For Mathai Nooranal, helping families is one of the key motivators driving his career as a Regulated Canadian Immigration Consultant (RCIC). He runs his own practice, Fairworld Immigration Consulting; his expertise has also led to additional consulting work for another firm. Nooranal began looking at immigration consulting after becoming a permanent resident in 2019.
"I was practising as a chartered accountant before I moved here from India," he explains. "Then COVID hit, and I was wondering what I should do — I could continue as a CPA, but I wanted a change." His own experience moving to Canada had shown him the value of expert counsel on immigration. In his own community, he saw the need for this kind of expertise: "a lot of people were asking me how to go about doing this, what path I took, how they could get professional help," he says. "I realized that this is something that can really help people."
Graduating from the program, Nooranal became an RCIC, and founded a practice with a particular focus on family and spousal sponsorship. "I help a lot of families reunite in Canada, help people bring their spouses and their children to become permanent residents in Canada," he says. "I also help with study permits, work permits and visitor visas, but spousal sponsorships are my main focus."
Nooranal's experience as a chartered accountant gave him the attention to detail and analytical skills that allowed him to thrive in the Graduate Diploma program.
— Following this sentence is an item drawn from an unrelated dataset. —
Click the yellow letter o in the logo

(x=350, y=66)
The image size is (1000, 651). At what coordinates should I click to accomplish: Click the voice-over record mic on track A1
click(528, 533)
It was the real-world aspects of the program that he found particularly insightful when preparing to work as an RCIC. "The program has the right instructors to teach us using their own experience in their respective fields and areas of immigration law," he says. "The program was very in-depth, and you get to look at how to handle real-world cases and practice real-world scenarios. This really helped me ease into practice."
With his experience and passion for reuniting families, Nooranal recalls the family class immigration course as especially formative. "It was fantastic," he says, "and provided the foundation that made it easy to transition into doing this work."
His approach to consulting includes clients in the process. "Since you can do the best you can and an application may still not be approved," he explains, "the best way to mitigate the negatives is to ensure your clients are part of the application journey. We work together to gather details, and build their case together in steps. In the end, the client knows we've done the best we can; they feel a sense of control and that they're part of the application process."
"I really appreciate the way Queen's University equipped me with what I need to be successful in this career," Nooranal says. "This profession can have its ups and downs, but mostly it's good: it helps you reunite families in Canada. It helps people bring their relatives over. There's a lot of satisfaction."